Trochus intextus is a species of sea snail, a marine gastropod mollusk in the family Trochidae, the top snails.

==Description==
The size of the shell varies between 20 mm and 30 mm. The thick, solid shell has a rather straightly conical shape and is falsely umbilicate. The outlines of the nearly rectilinear spire are nearly straight with an acute apex. The shell contains about eight whorls. The body whorl is obtusely angulated at the periphery. The sutures are scarcely impressed. The color of the upper surface grayish or corneous white, broadly longitudinally striped with red or purplish, the red sometimes covering the whole surface, sometimes reduced to small maculations or narrow lines.

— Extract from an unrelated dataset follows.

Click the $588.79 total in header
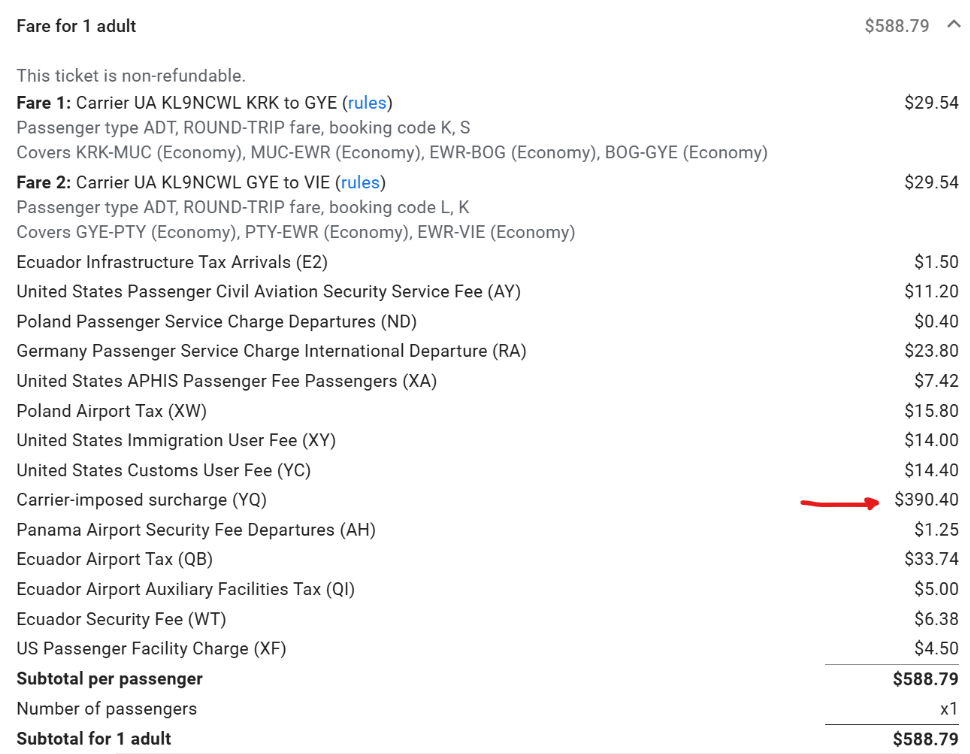Screen dimensions: 970x754 pyautogui.click(x=896, y=26)
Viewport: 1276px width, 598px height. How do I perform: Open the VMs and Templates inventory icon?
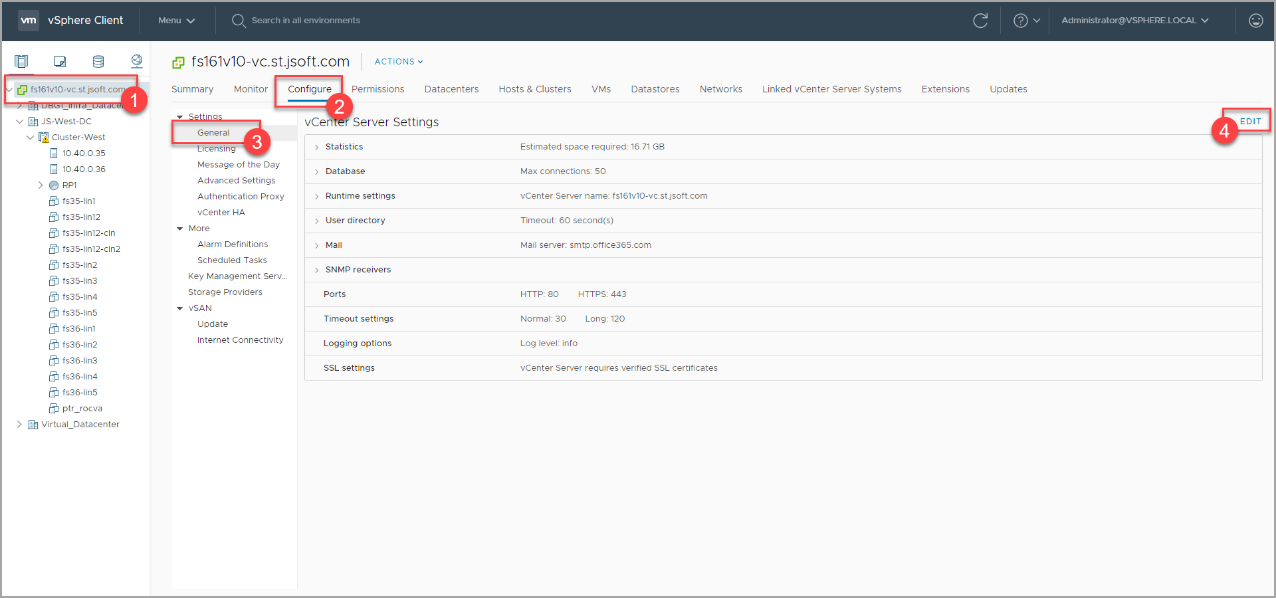pos(60,62)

The base of the shell contains narrow zigzag radiating red stripes. The sculpture of the upper surface consists of spiral series of very regular, deeply, separated rounded granules or beads, five or six rows on each whorl. On the periphery and base the granules are smaller. On the base of the shell the rows are more separated, and sometimes have minute intercalated beaded lirae. In the interstices; there are 12 to 15 rows of beads on the entire body whorl. The aperture is small, strongly lirate inside the outer lip. The dentate basal margin is thick. The parietal wall is callous, strongly lirate, deep crimson colored. The columella is oblique, irregularly 3 or 4 dentate. The umbilical tract contains a heavy white callus inside and is obsoletely spirally bi- or triplicate.

==Distribution==
This marine species occurs in the Western Pacific Ocean and off Hawaii.